At once the sacking of religious houses in Dundee, Lindores. and Arbroath had begun; the hour of religious revolution had struck; but the godly were put down when the regent and the cardinal were so suddenly reconciled. Arran must have perceived that Henry had infuriated the Scots and that the cardinal might adopt the claims of Lennox and proclaim Arran illegitimate. But Beaton could not keep both Arran, whom he had now secured, and Lennox, who betrayed him, and made for England. The cardinal, however, punished the church-sackers and imprisoned George Douglas, while Hertford in 1544 moved with a large army against Scotland, and Henry negotiated with a crew of discontented lairds and a man named Wishart for the murder or capture of Beaton. Hertford struck at Edinburgh in May, and in the leader's own words "made a jolly fire " and did much mischief. The suffering Commons now began to blame Beaton. Lennox presently married Margaret, Henry's niece, daughter of his sister, Margaret Tudor, by her husband, Angus. Their eldest son was the miserable Henry Darnley, second husband of Mary Stuart. In Scotland arose party divisions and reunions, the queen mother being in the hands of the Douglas faction., while Beaton's future murderers backed him and Arran. Then the Douglases allied themselves with the cardinal, and Henry VIII. tried to kidnap Angus and his brother, Sir George. For once true to their country, they helped Buccleuch to defeat a large English force at Ancram Moor in February 1545, and Henry, seeking help from Cassilis, revived the plot to murder Beaton. Cassilis was a Protestant and the patron of Knox's friend and teacher, George Wishart; Cassilis would not commit himself formally, and the threads of the plot are lost, owing to a great gap in the records.

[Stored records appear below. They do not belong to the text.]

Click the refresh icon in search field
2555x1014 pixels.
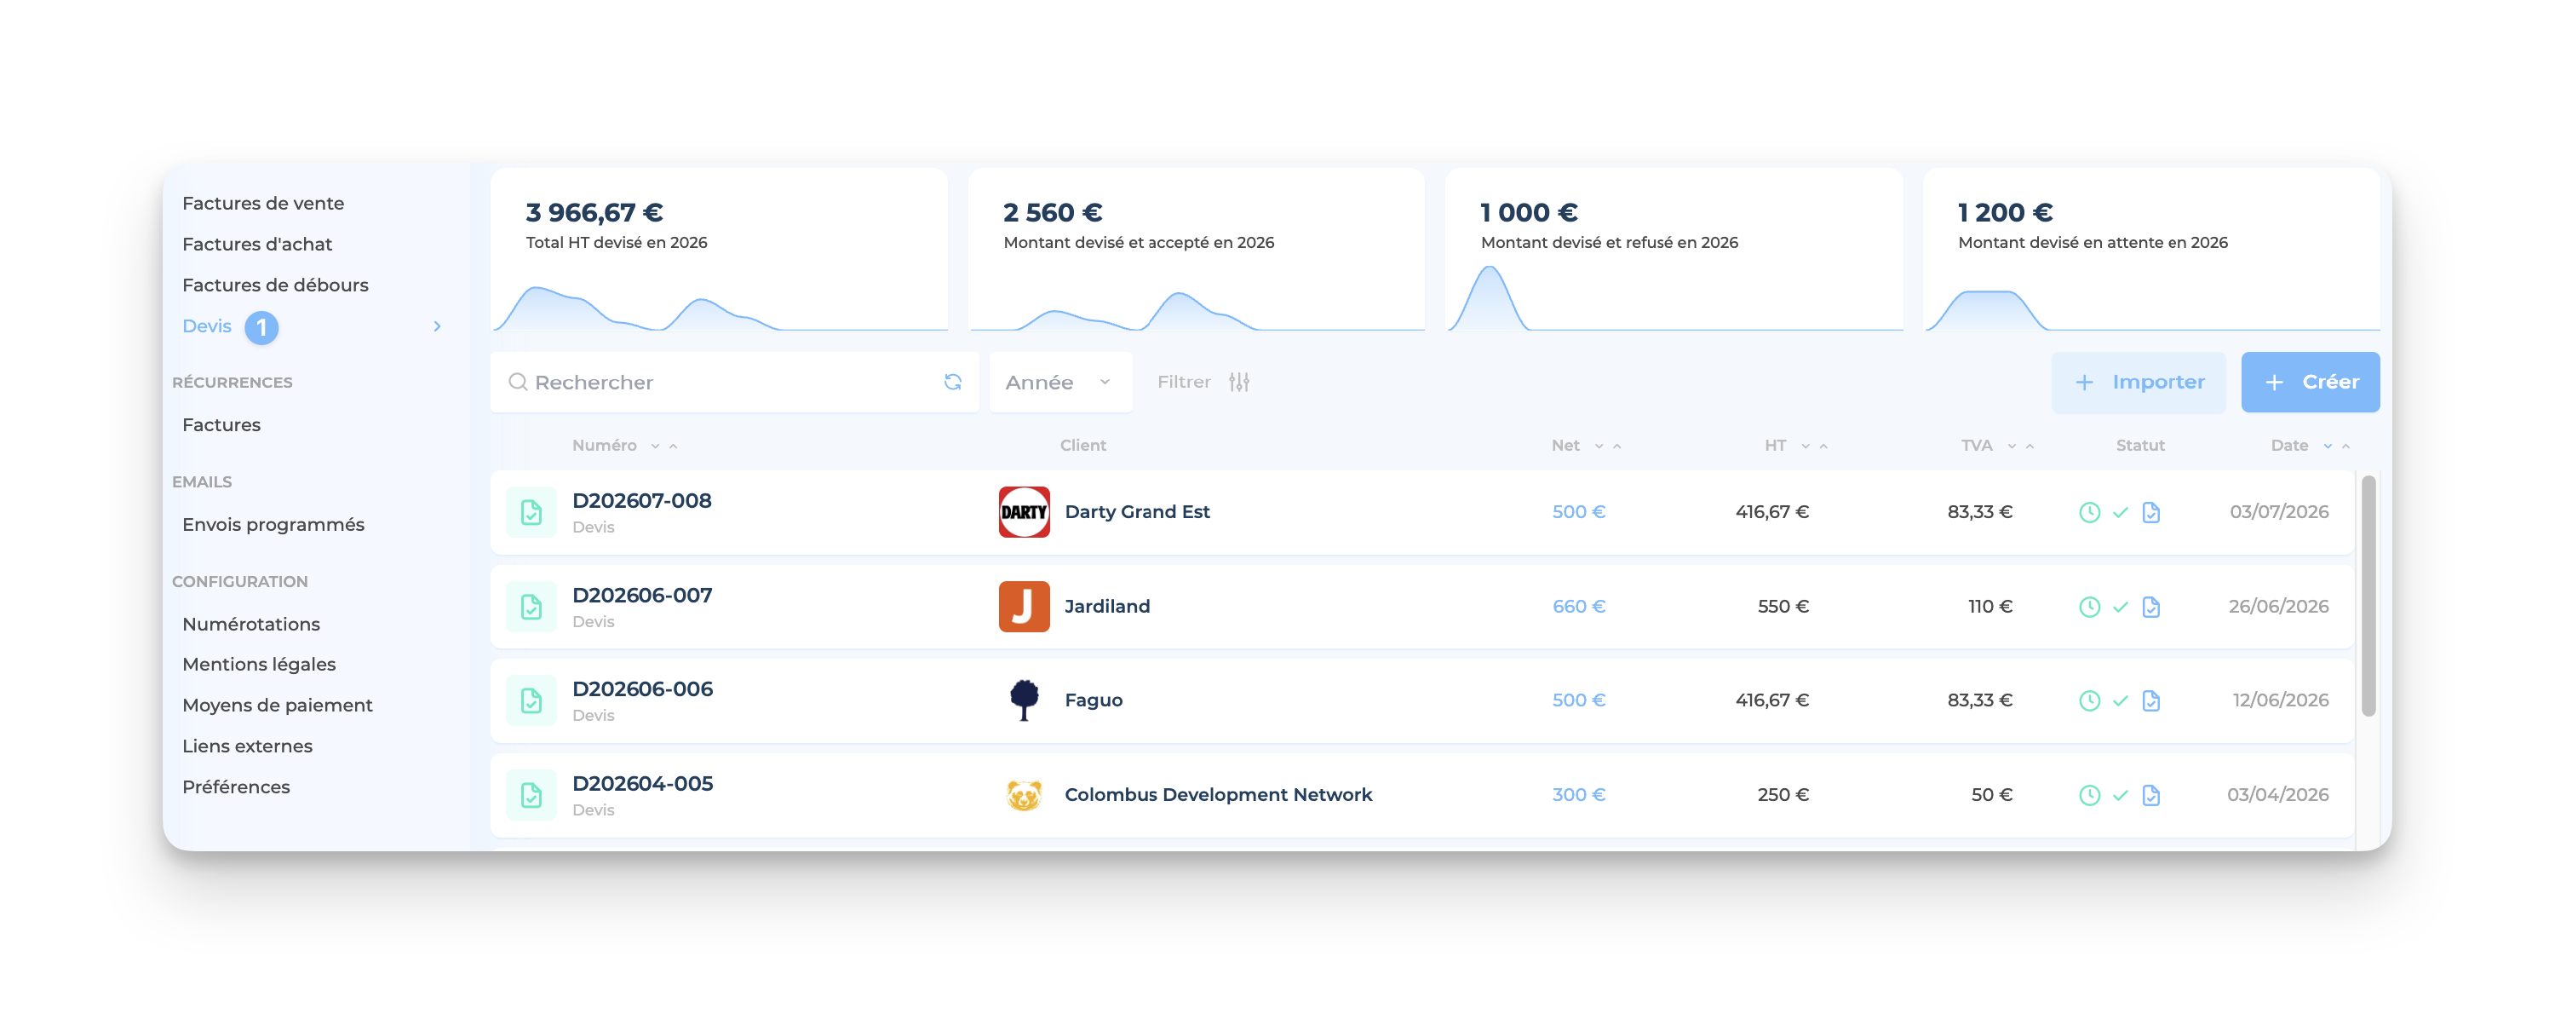952,382
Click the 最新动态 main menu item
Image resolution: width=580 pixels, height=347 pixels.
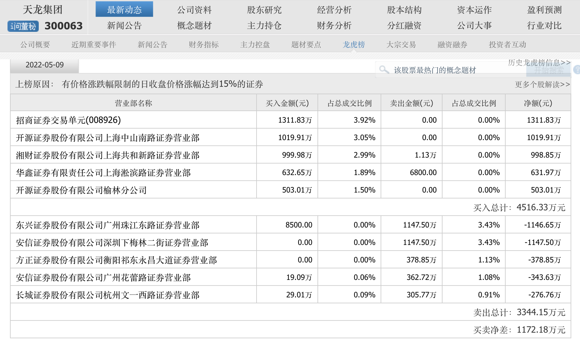[124, 10]
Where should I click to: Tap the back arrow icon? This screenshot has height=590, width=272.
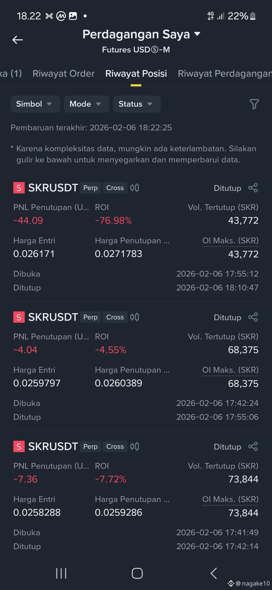pyautogui.click(x=18, y=40)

The Douglases continued to play the part of double traitors; Hertford, in autumn, again devastated the border and burned religious houses (whether he always burned the abbey churches is disputed), but Beaton never lost heart and had some successes. We lose trace of the plot to slay him from the 20th of October 1545 till the end of May 1546, the documents being missing; but on the 29th of May 1546 Beaton was cruelly murdered in his castle of St Andrews. On the 1st of March he had caused George Wishart, a man of austere life and a Protestant propagandist, to be strangled and then burned.

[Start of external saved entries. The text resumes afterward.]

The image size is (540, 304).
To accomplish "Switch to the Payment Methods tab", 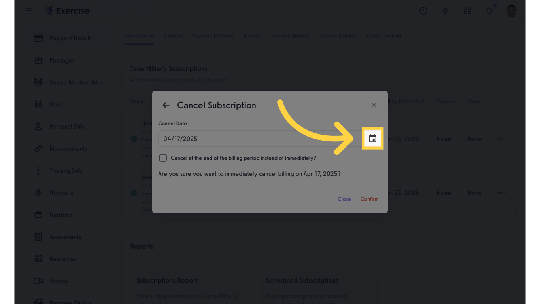I will [x=213, y=36].
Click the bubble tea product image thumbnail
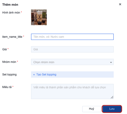Screen dimensions: 127x114 [39, 17]
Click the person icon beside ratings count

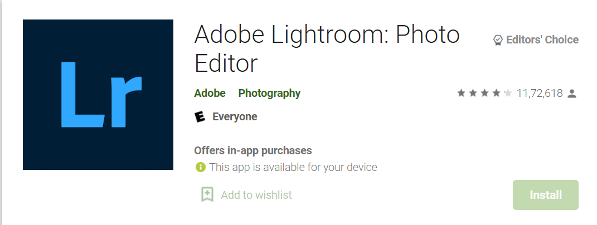pyautogui.click(x=572, y=94)
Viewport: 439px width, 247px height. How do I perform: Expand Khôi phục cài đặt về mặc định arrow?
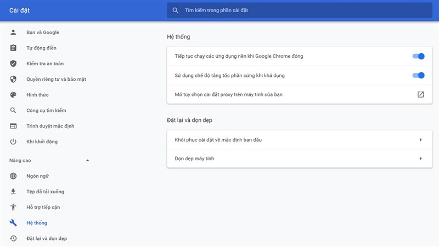click(420, 140)
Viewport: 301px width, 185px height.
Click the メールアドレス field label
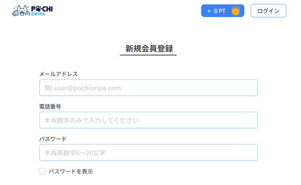(58, 74)
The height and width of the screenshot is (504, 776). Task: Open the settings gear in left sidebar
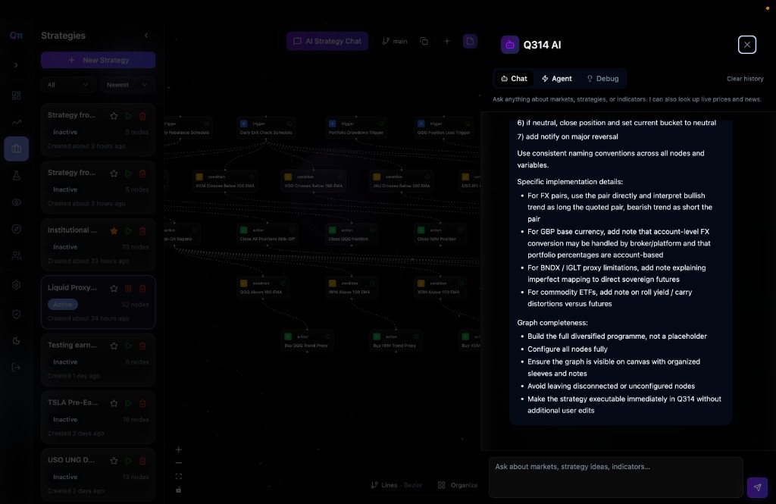(x=16, y=286)
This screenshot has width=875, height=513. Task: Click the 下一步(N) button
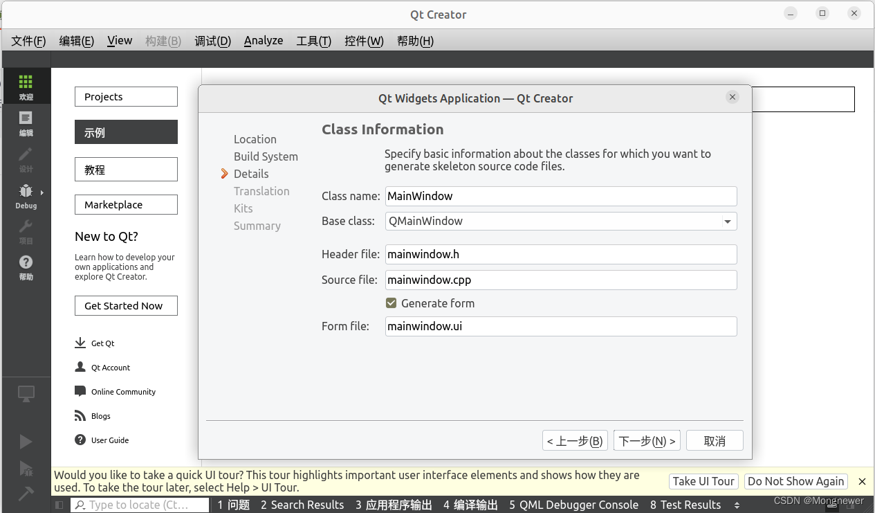click(646, 440)
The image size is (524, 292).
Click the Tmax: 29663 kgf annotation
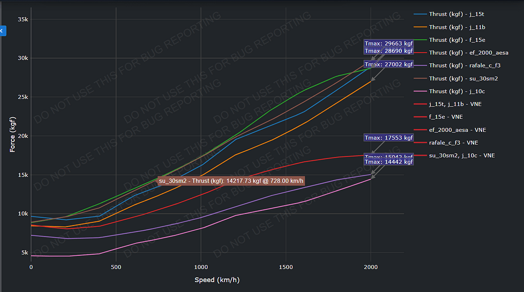[389, 43]
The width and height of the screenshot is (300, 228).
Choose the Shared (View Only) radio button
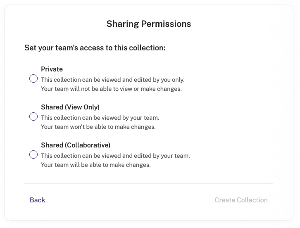point(33,116)
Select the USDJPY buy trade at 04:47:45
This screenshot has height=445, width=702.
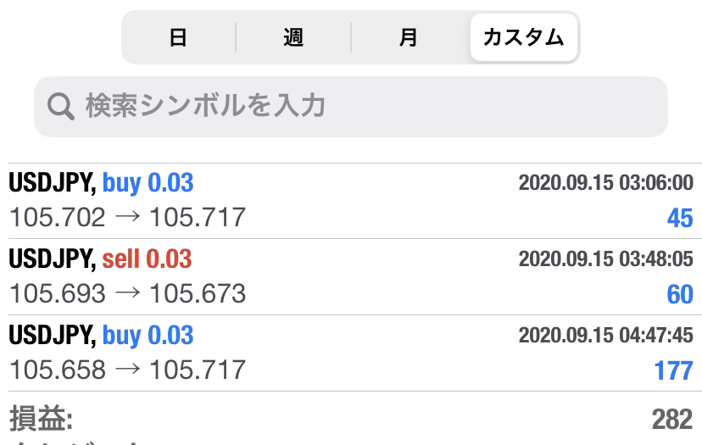(351, 353)
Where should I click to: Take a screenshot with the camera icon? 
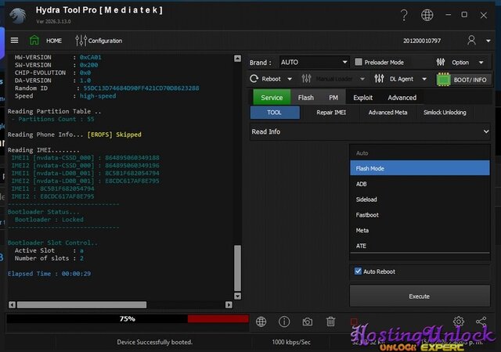pos(308,321)
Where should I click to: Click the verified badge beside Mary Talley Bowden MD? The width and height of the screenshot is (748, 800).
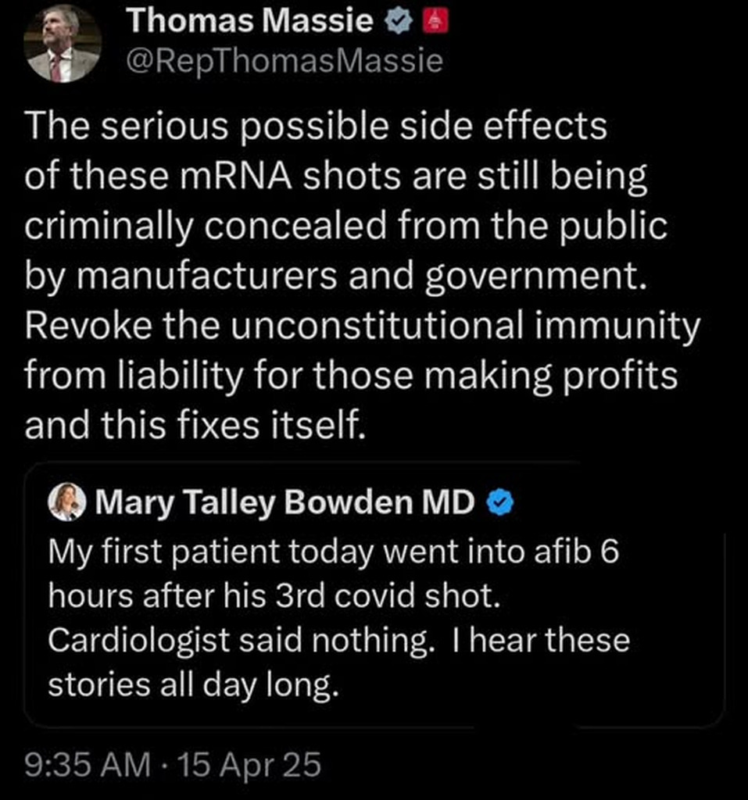[x=501, y=504]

To what extent revenge for Wishart was the motive of the Kirkcaldys and Leslies and Melvilles who led the assassins, and how far they were paid agents of England, is unknown. These men had been alternately bitter enemies and allies of Beaton; in 1543 Kirkcaldy of Grange and the master of Rothes were offering their venal daggers to England, through a Scot named Wishart. The details of the final and successful plot were uncertain, the martyr Wishart cannot be identified with Wishart the would-be murderer, but with Beaton practically expired the chances of the French and Catholic party in Scotland.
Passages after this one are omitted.